English singer and comic entertainer

J. W. "Jack" Sharp (or Sharpe; c.1818 - 10 January 1856) was an English singer and comic entertainer.

Little is known of his early life. He worked behind the scenes in London theatres in the 1840s, and in the evenings supplemented his income by entertaining in the Vauxhall Gardens, the Cremorne Gardens in Chelsea, and Evans' Supper Rooms in Covent Garden. He also sold copies of his songs. His repertoire included topical and risqué songs, as well as parodies. The impresario Charles Morton described Sharp as "one of the funniest fellows that ever appeared on any stage."

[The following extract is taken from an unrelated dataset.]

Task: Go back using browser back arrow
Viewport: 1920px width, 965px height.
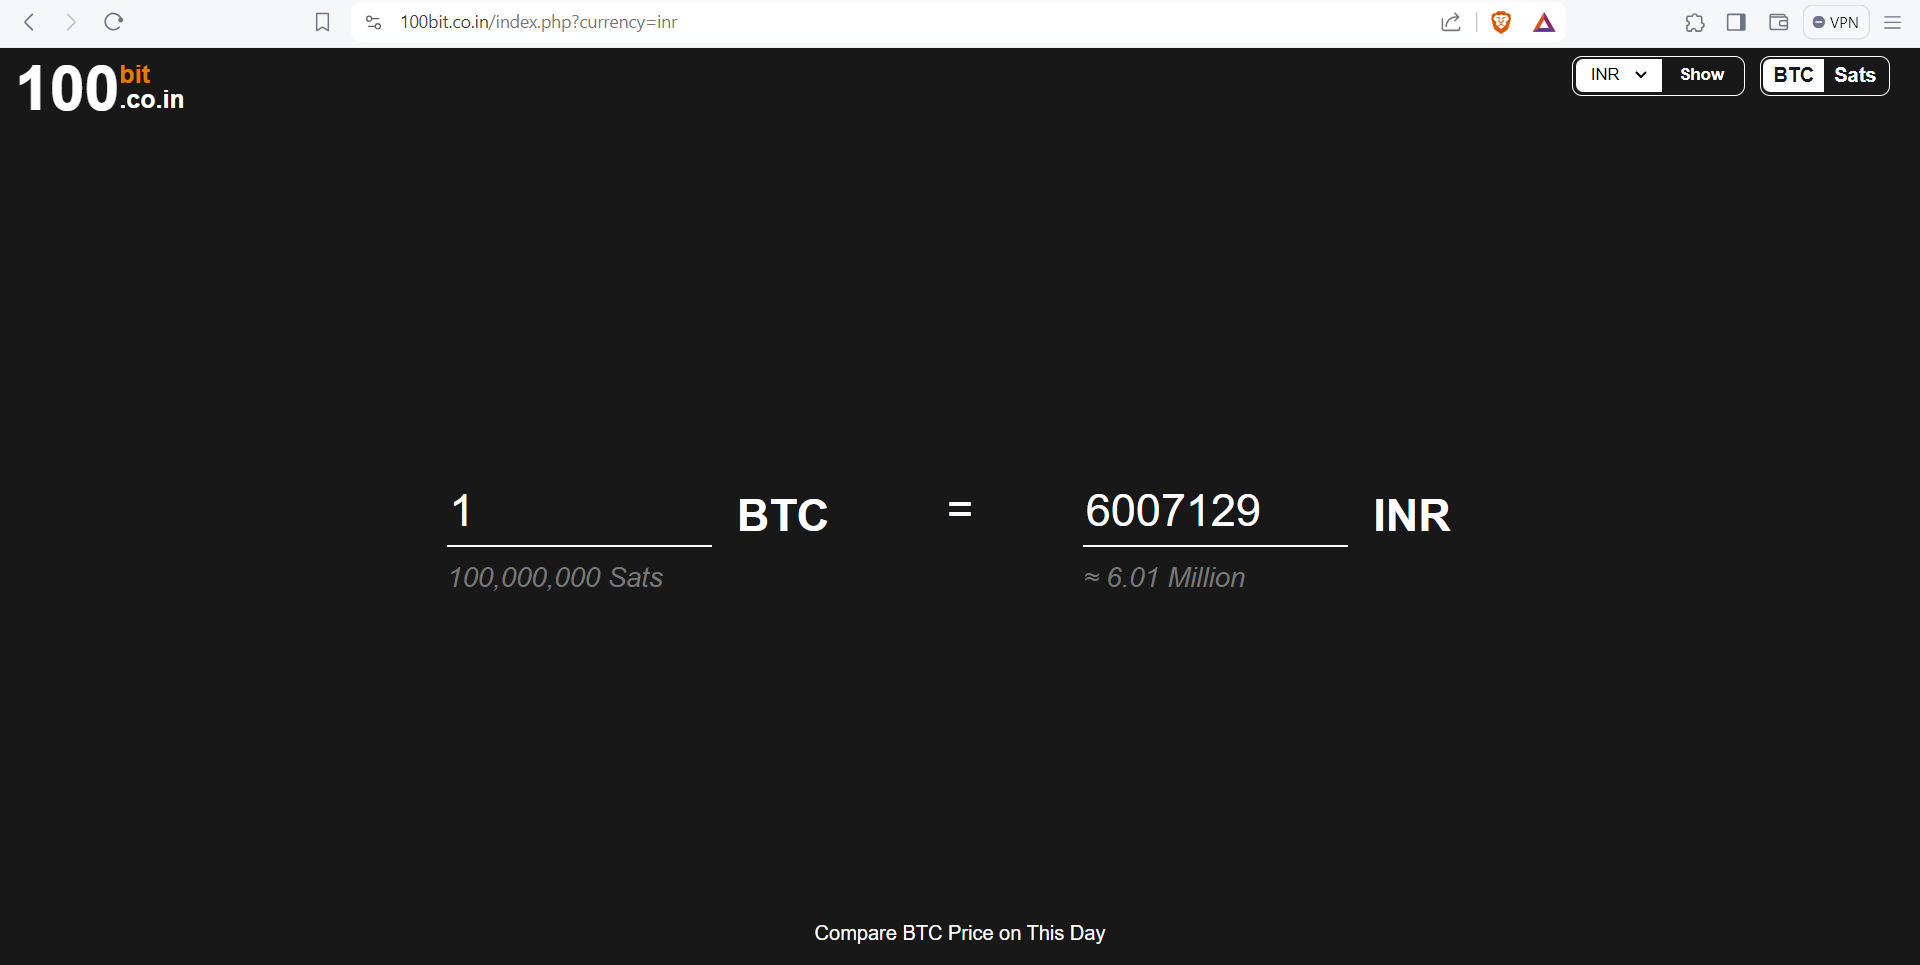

Many of his songs were written by John Labern, often based on ideas suggested by Sharp. He was chosen to open the new season at Vauxhall Gardens in 1845, and worked closely with Labern for the rest of the decade. However, by 1850 his performances suffered from the effects of alcohol abuse, and, according to Morton, he "drifted into becoming a 'tramp' comic singer, making a collection in this or that tavern bar", though he was still performing in 1855. According to Edmund Yates: "No man in my recollection, as a broadly comic vocalist, has been such a favourite as was J. W. Sharp: at Vauxhall and Cremorne in the summer, at public dinners in the winter, and at Evans's always, he was fully employed. But he fell into bad ways, took to drinking, lost his engagements, and was finally found dead from starvation on a country road."

According to contemporary reports, he died in 1856 in the Dover Union Workhouse at Buckland in Kent, an area in which he was apparently well known.